Thursday, July 31, 2008

Main St. Storms DC in Protest of the Bailout



I thought this deserved a mentioning today. Congrats to FEDUPUSA.ORG for putting together a successful protest. They were right in Paulsons face as he left the building when he was done with his speech. I will drop some pics on here today throughout as I write the blog.

Congrats to anyone who participated. You are great Americans!


Watching Paulson was sickening today. We got the old "everything is OK" spin. I think I have heard this speech about ten times by now.

Greenspan Doesn't think everything is ok!

This shook the markets late in the day.

"July 31 (Bloomberg) -- Former Federal Reserve Chairman Alan Greenspan said falling U.S. home prices are ``nowhere near the bottom'' and the resulting market turmoil isn't showing signs of abating.

While the odds of a recession are 50-50, achieving stable markets will ``take a while,'' Greenspan said today in a CNBC interview.

`Major Accident'

Fannie Mae and Freddie Mac, the largest sources of money for U.S. home loans, are a ``major accident waiting to happen,'' Greenspan said. ``The solution'' is the ``nationalization'' of the companies, a restructuring involving an infusion of taxpayer money and eventual sale back to the market as ``five or 10 separate entities,'' he said.

Washington-based Fannie Mae dropped 71 cents, or 5.8 percent, to $11.50 in New York Stock Exchange composite trading. Freddie Mac, based in McLean, Virginia, fell 56 cents, or 6.4 percent, to $8.17.

``It's important that we focus on stabilizing the financial system,'' Greenspan said.
Policy makers also need to reconcile slowing economic growth with rising prices, he said. The U.S. faces ``a very substantial change in the balance between growth and inflation.''

The Fed had to open up lending to securities firms to curb turmoil in financial markets, he said. ``You have to do the backstop because once you get to that point your particular choices are very limited.''

Still, Greenspan said he was ``uncomfortable'' with aspects of the Bear Stearns Cos. rescue. ``That is a fiscal policy operation, essentially something which should be set up in the Treasury Department."

My Take:

It looks to me like Greenspan sounds a little worried. I love how the guy who created this is now trying to throw stones. Ohh the irony!

So Hank says everything is fine while Greenspan looks like a deer in the headlights. Who do you believe? You know my answer.

The jobless claims # went through the roof today hitting a 5 year high:

"Jobs Concern
The S&P 500 trimmed its rebound from an almost three-year low on July 15 to 4.3 percent. The 448,000 increase in jobless claims weighed on stocks as investors await tomorrow's government report forecast to show the nation lost 75,000 jobs in July."

Uh oh!

Be afraid whenever you see the jobless claims get above 400,000. How can people pay their bills when they aren't working?

> **GIVEN ENTRIES**
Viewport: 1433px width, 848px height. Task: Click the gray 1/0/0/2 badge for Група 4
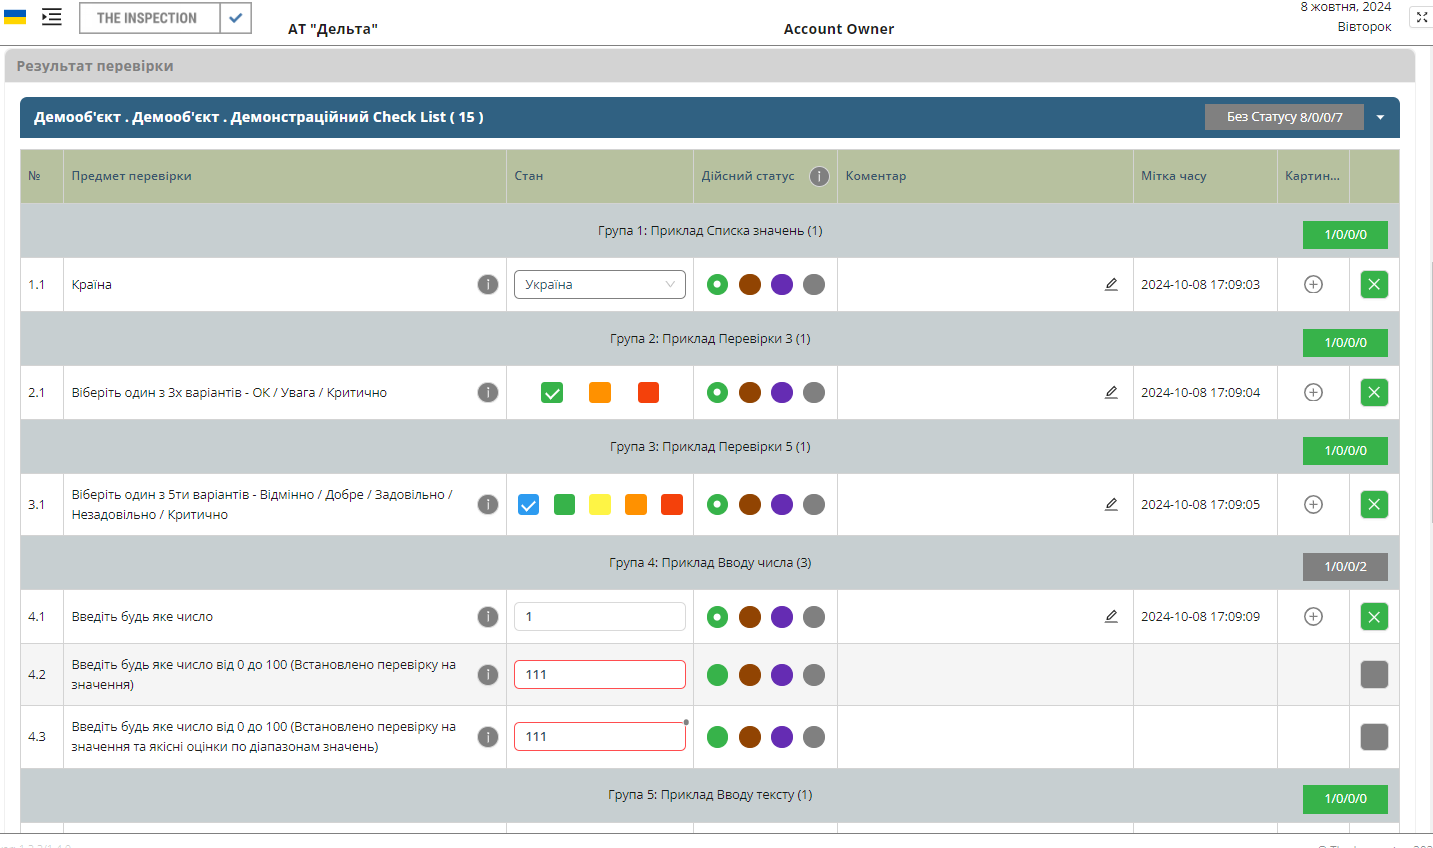pos(1345,567)
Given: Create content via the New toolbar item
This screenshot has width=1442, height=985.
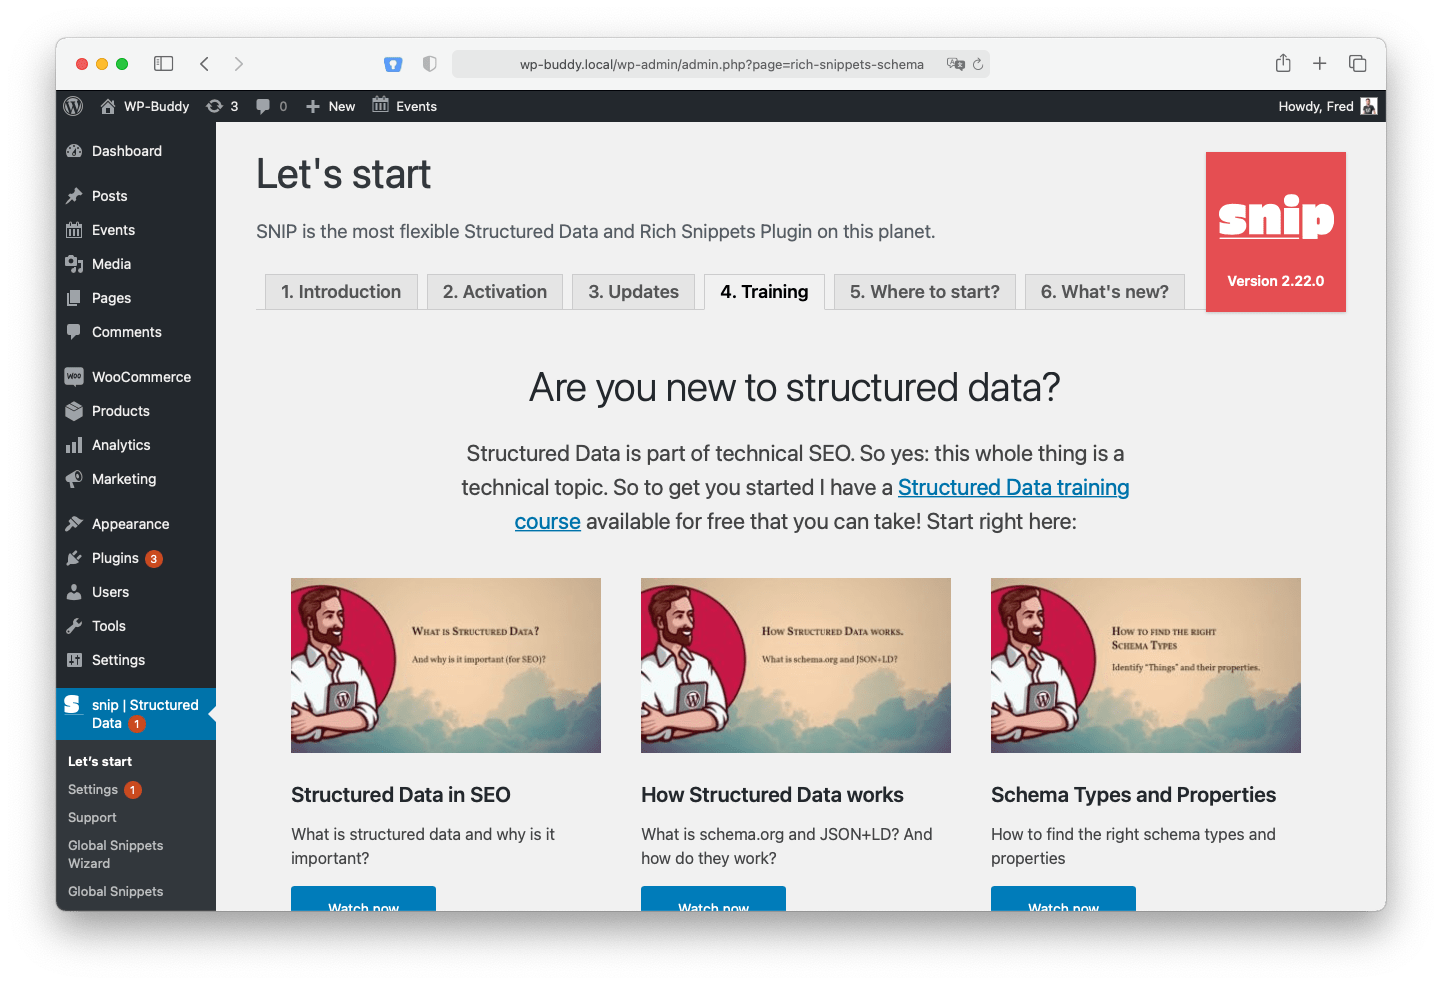Looking at the screenshot, I should point(330,105).
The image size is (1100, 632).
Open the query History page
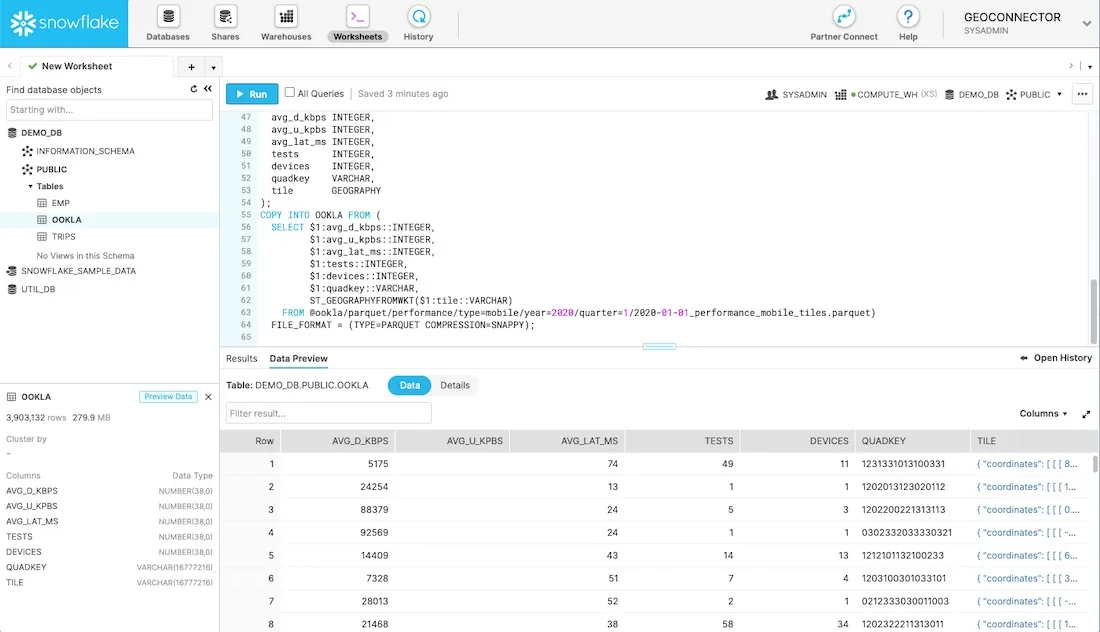pos(418,22)
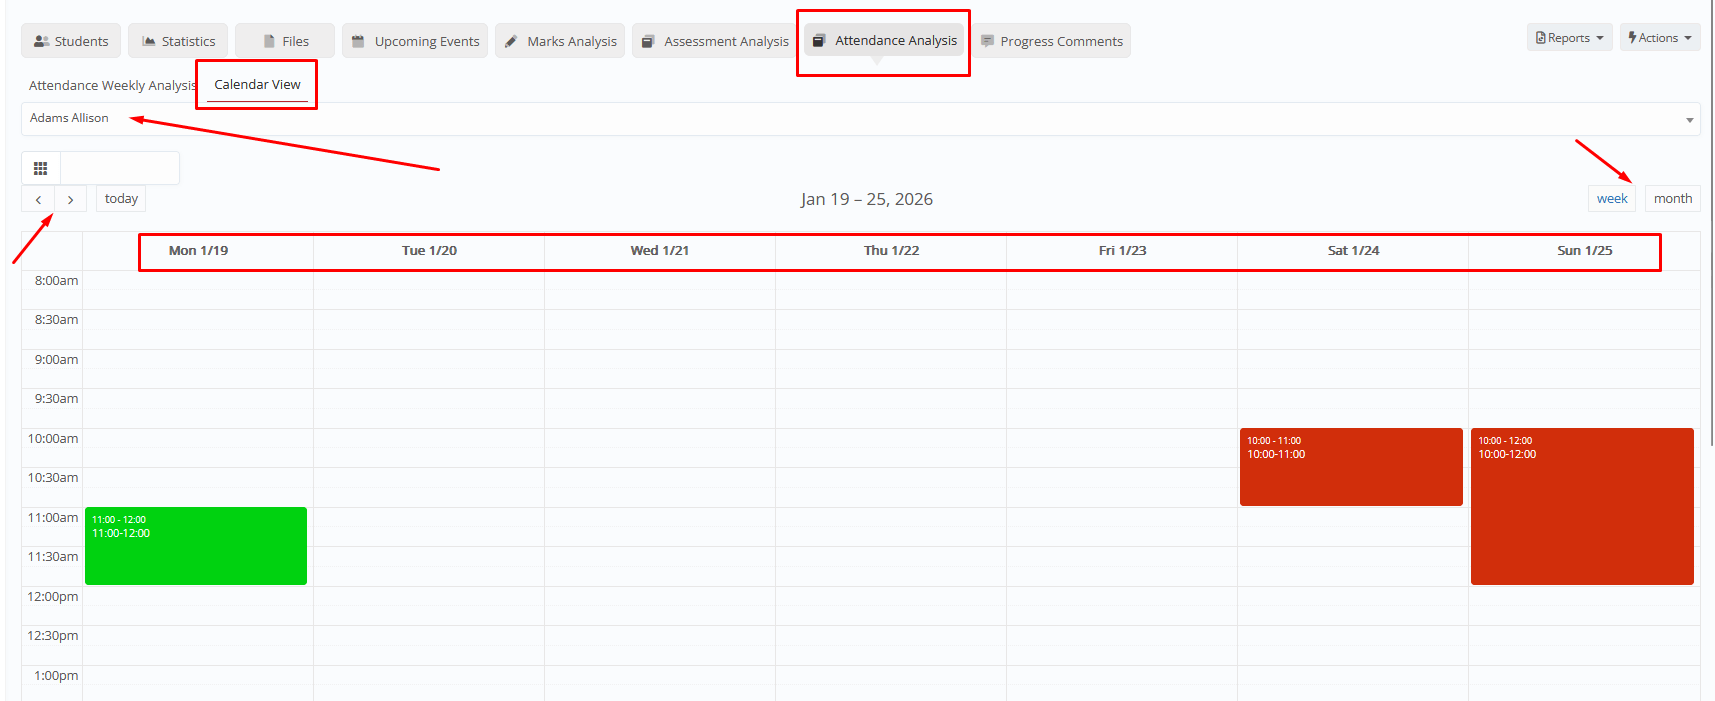This screenshot has height=701, width=1715.
Task: Expand the Actions dropdown menu
Action: coord(1659,38)
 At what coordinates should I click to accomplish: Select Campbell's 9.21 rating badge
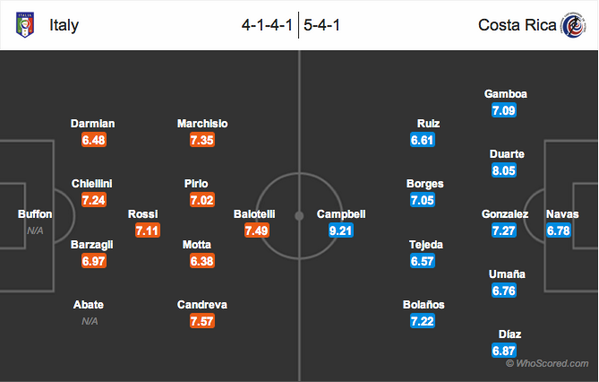coord(341,230)
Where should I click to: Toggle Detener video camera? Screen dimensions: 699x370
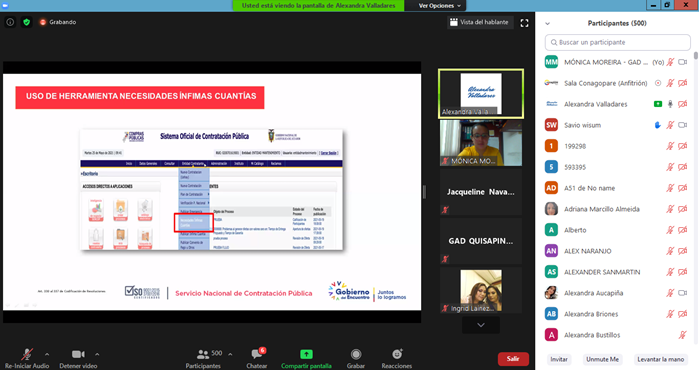(78, 354)
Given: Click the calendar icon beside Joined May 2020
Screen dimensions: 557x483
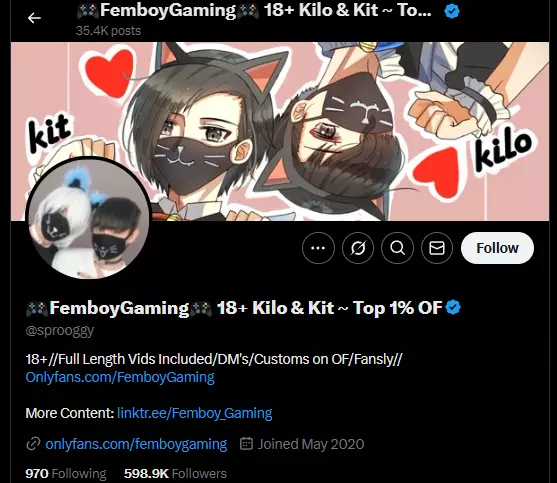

> **EXERCISE REQUIREMENTS**
1. Copy the blog post about the bailout protest word for word, starting at "I thought this" and ending at "write the blog.", with both of those included.
2. List every percentage figure that appears in the blog post about the bailout protest.

> **PER-TASK OUTPUTS**
1.
I thought this deserved a mentioning today. Congrats to FEDUPUSA.ORG for putting together a successful protest. They were right in Paulsons face as he left the building when he was done with his speech. I will drop some pics on here today throughout as I write the blog.

2.
- 5.8 percent
- 6.4 percent
- 4.3 percent